**Directives:**
**1.** In the text on regular expressions below, condense the paragraph that begins "A regular expression language is a powerful way" into a short bulleted list that keeps its main facts.
**2.** According to the regular expressions text below, why is the expression "zip_\d+" used instead of "zip_\d\d\d\d"? Answer in one to three sentences.
**3.** Carry on the text about regular expressions in file renaming from the point where it stops.

**Document text:**
= = = =
Regular expressions

A regular expression language is a powerful way of manipulating with texts. Advanced Renamer supports the use of regular expressions for pattern searching and replacing in several methods. The use of these expressions is primarily meant for power users and people with programming experience but none the less gaining knowledge of the basics will prove to be very rewarding. A standard library called PCRE is used which means that people with prior knowledge of this library will feel right at home. Those learning this for the first time will also be able to use the skills in other similar tools.

This page will try to give you basic knowledge about the use of regular expressions in the context of file renaming.

A simple regular expression

A regular expression contains normal characters and metacharacters. The normal characters are interpreted as they are while the metacharacters have special meaning. Let's start out with a simple expression:

zip_\d\d\d\d

Given the expression above the resulting match of a filename "BayTower_zip_4500.txt" will be "zip_4500". The "\d" is a metacharacter which represent any numeric value raging from 0 to 9. The above expression matches any phrase starting with "zip_" followed by 4 digits.

How can we use this for renaming?

The most common method with regex support is the Replace method. If you in the first text field type the above expressions "zip_\d\d\d\d" and in the second text field type "zip_unknown" any file containing "zip_" followed by 4 digits will get this text phrase replaced by "zip_unknown".

Sequences

What if we don't know how many numbers a zip code consists of? What if some files contain "zip_123" and others "zip_384739"? The above expression will only match if there are exactly 4 digits. If we don't know how many digits there are we can use another meta character. Consider this expression:

zip_\d+

The plus + will match the previous character 1 or more times which means that this expression will match "zip_123" and "zip_1234" and "zip_8000000".

Grouping

It is possible to define subpatterns within the pattern itself which proves very useful when using the replace method. A group is defined by enclosing a part of the pattern in a parenthesis (). Given this pattern:

zip_(\d+)

The match is exactly the same as before except now we can access the value of the subpattern in a replace scenario. If in the replace method we put "\1_zip" in the second text field the result will show that the two parts of the filename have changed place. If the filename contains "zip_123" the filename will contain "123_zip" after the method has been applied. The value of the special metacharacter \1 is in this case "123" . If more than one group is used the next group name will be \2.
= = = =
**Entries shown:**
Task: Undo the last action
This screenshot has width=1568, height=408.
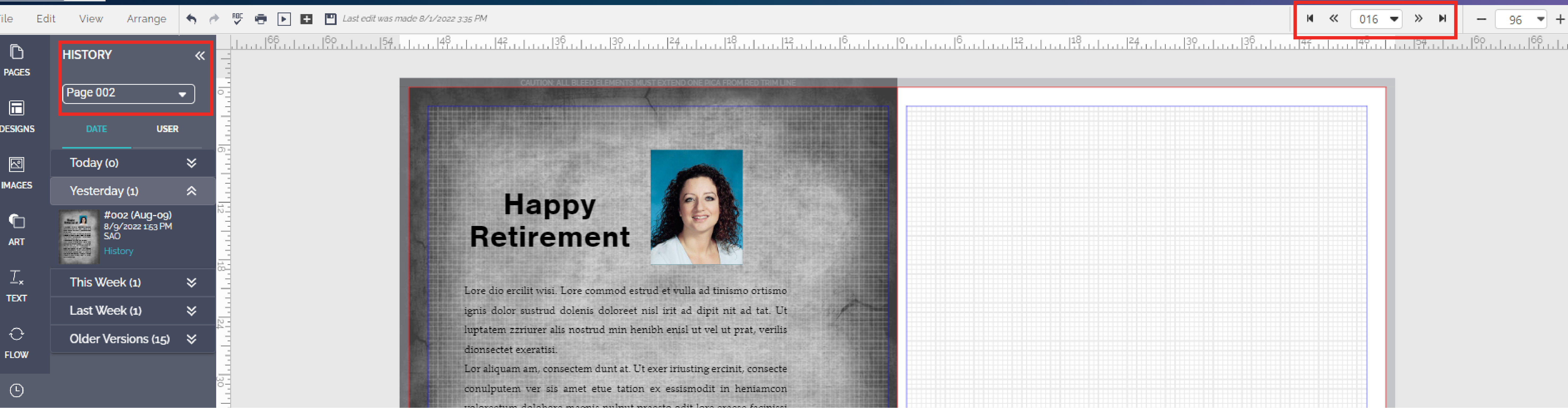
= = = =
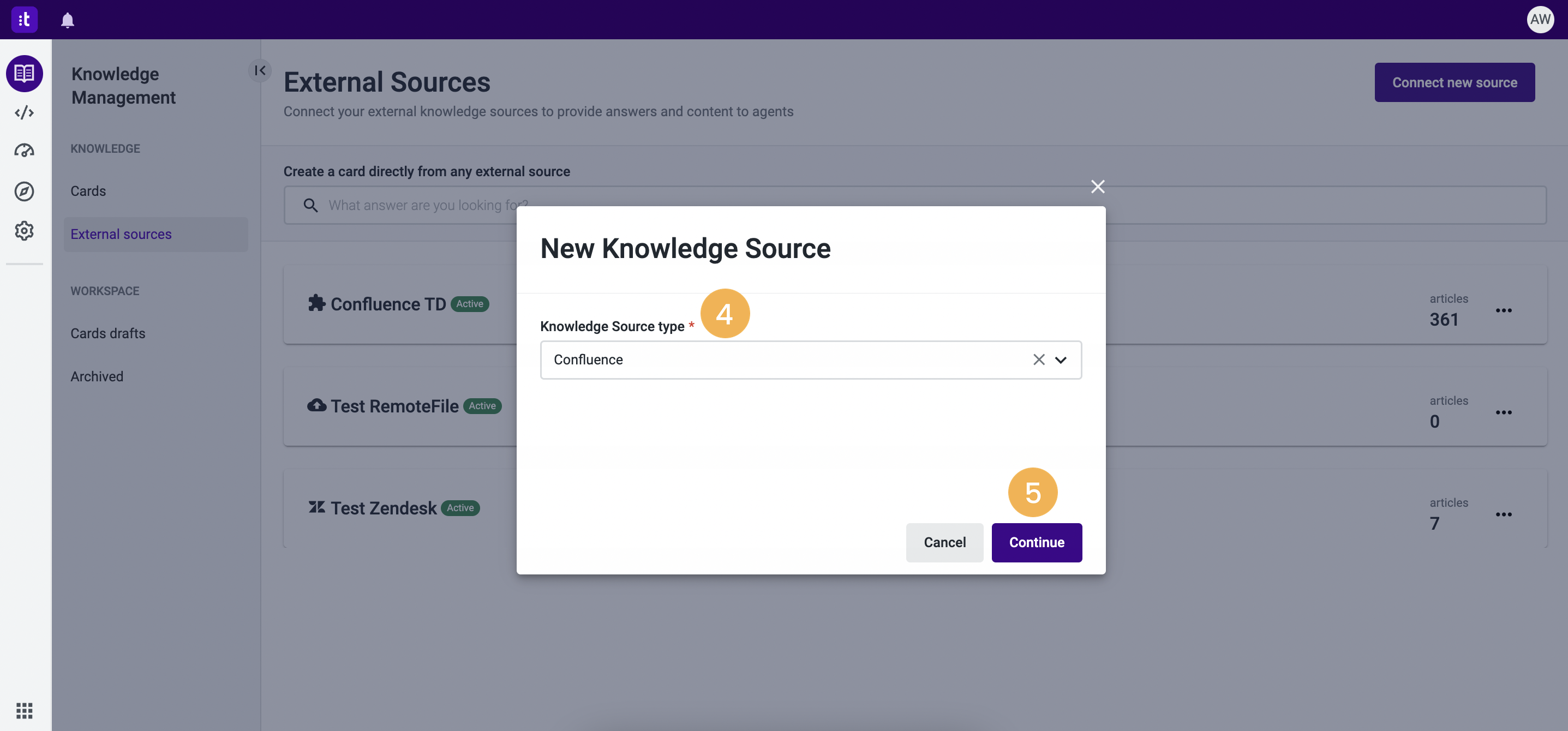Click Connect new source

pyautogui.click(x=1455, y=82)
= = = =
**Solved problems:**
**1.**
- Regular expressions are a powerful way to manipulate text.
- Advanced Renamer supports them for pattern searching and replacing in several methods.
- They are aimed mainly at power users and people with programming experience, but learning the basics is very rewarding.
- Advanced Renamer uses the standard PCRE library, so people who already know it will feel at home.
- Newcomers can also apply these skills in other similar tools.

**2.** The expression "zip_\d\d\d\d" only matches when there are exactly 4 digits, but some files may contain "zip_123" and others "zip_384739". The plus sign matches the previous character one or more times, so "zip_\d+" matches a zip code of any length.

**3.**
A more advanced example

If we have a filename like this "Michael Jackson - Thriller.mp3" and we want to change it to something like this "Thriller - Michal Jackson.mp3" we can apply a regular expression in the replace method like this:

Text to be replaced: (.*) - (.*)
Replace with: \2 - \1

In this case some familiar notation is used but also two new metacharacter. The dot matches anything character digit or non-digit. The star * matches the previous character 0 or more times. The pattern is build of two similar groups divided by - . The first group matches "Michal Jackson" and putting it into \1 while the second group matches "Thriller" putting it into \2. Because the first group is replaced by the value of the second and vice versa, the two parts of the filename change place.

Metacharacters

\w Word character [a-zA-Z_]
\W Non-word character [^a-zA-Z_]
\d Digit character [0-9]
\D Non-digit character [^0-9]
.

Any character

^ Start of line (start of filename)
$ End of line (end of filename)
[...] Characters contained in list. E.g. [abcd]
[^...] Characters not contained in list. E.g. [^abcd]
(...) Subpattern group. E.g. (.*)
(...|...) Subpattern group alternation. E.g. (\d*|\D*)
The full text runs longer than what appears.